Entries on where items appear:

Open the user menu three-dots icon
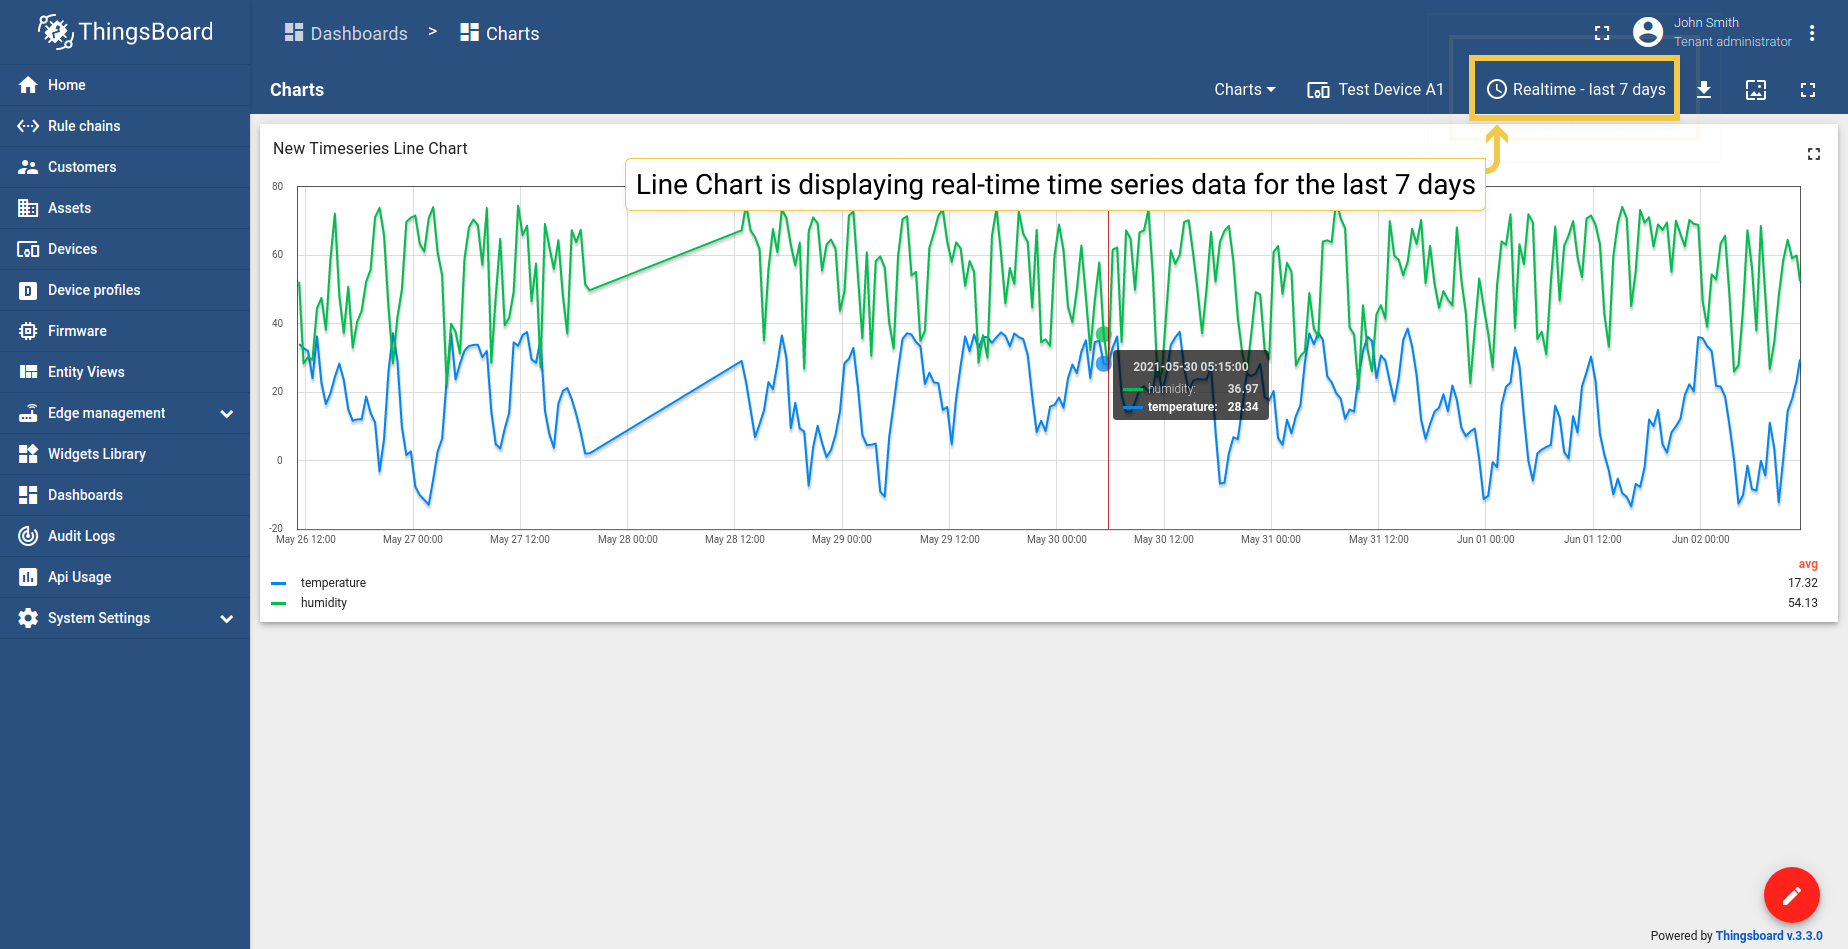pyautogui.click(x=1812, y=33)
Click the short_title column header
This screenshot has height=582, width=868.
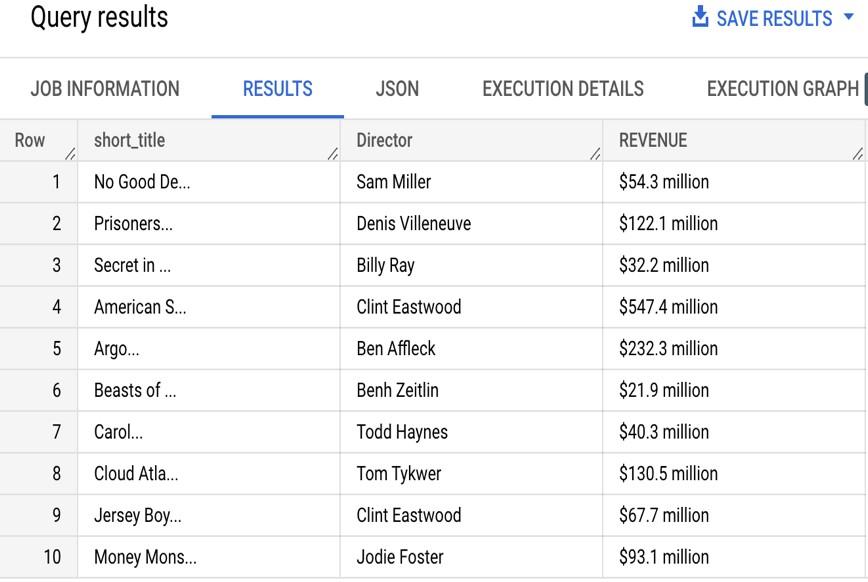(x=209, y=141)
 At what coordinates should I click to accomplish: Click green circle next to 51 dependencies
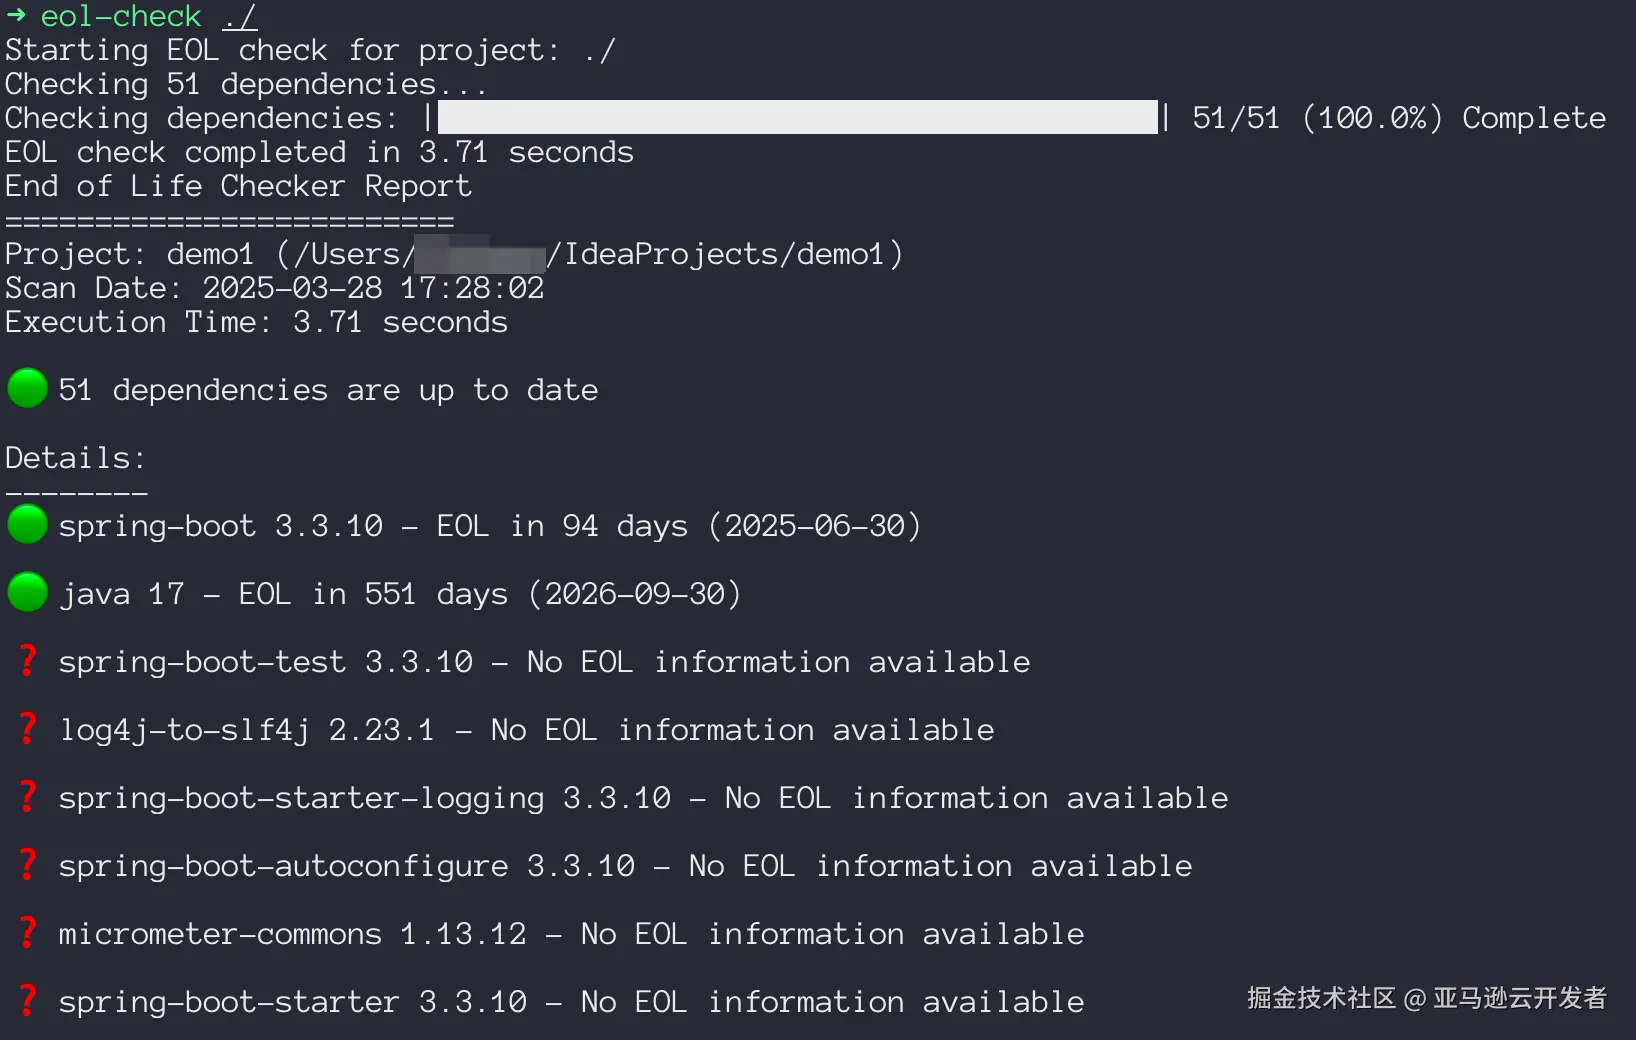click(27, 388)
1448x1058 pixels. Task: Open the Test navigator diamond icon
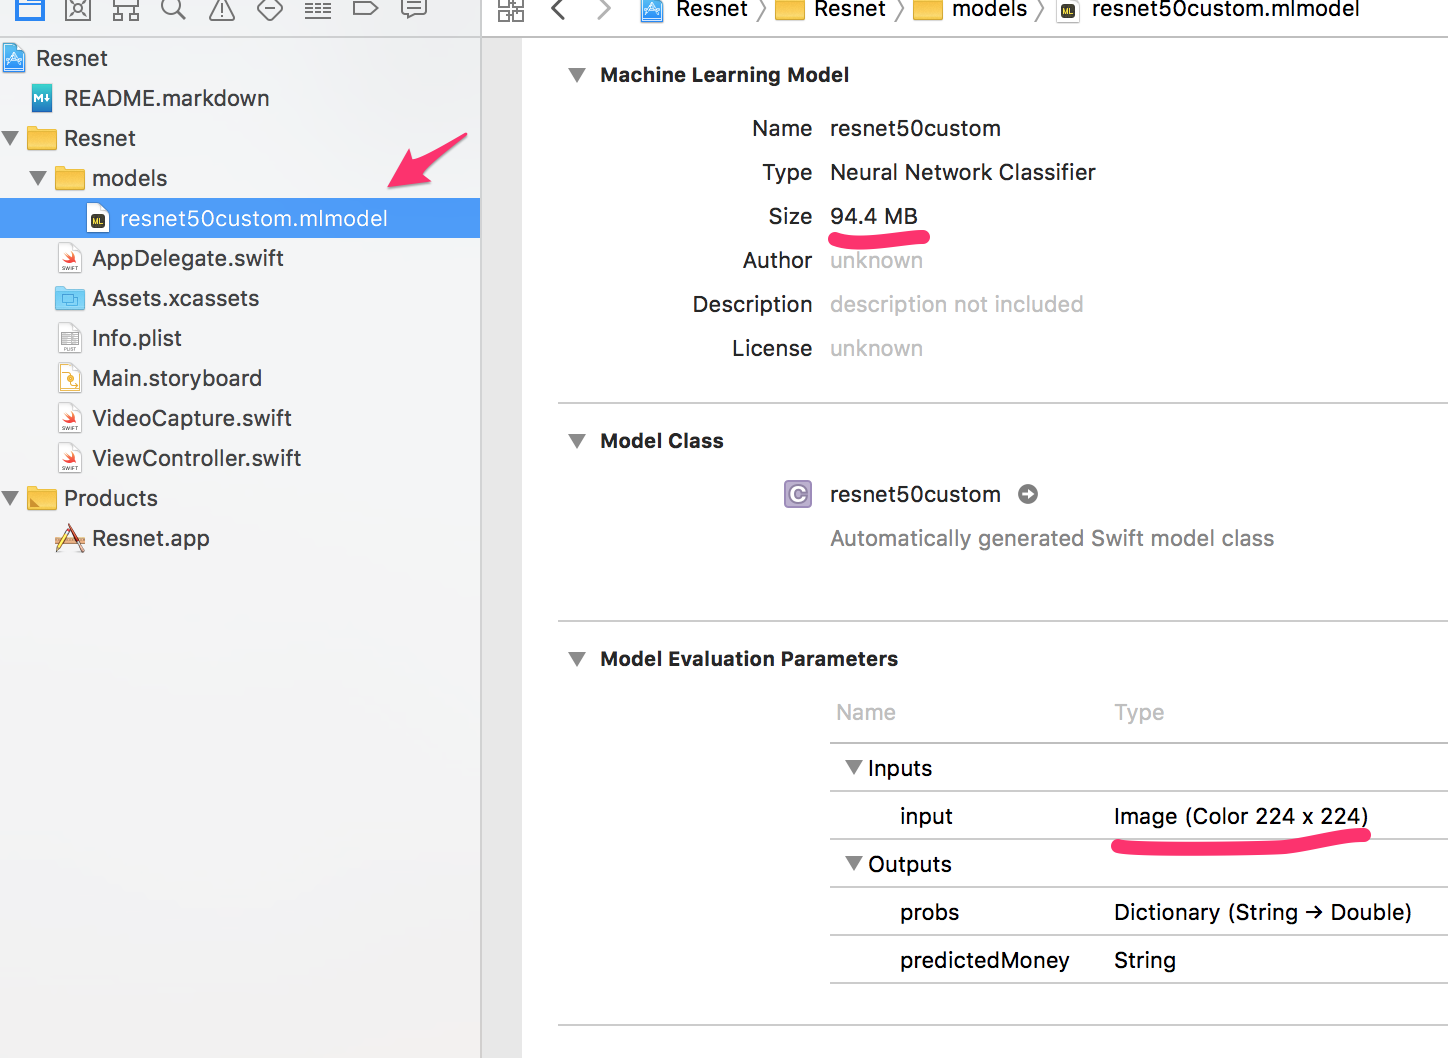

• _What is needed_
Can you repeat every line of the material above word for word, leaving out the pictures?

• _Written solution_
Open the user menu three-dots icon
pyautogui.click(x=1812, y=33)
Click the short_title column header
This screenshot has height=582, width=868.
(x=209, y=141)
 At what coordinates should I click to accomplish: Click green circle next to 51 dependencies
click(27, 388)
1448x1058 pixels. Task: Open the Test navigator diamond icon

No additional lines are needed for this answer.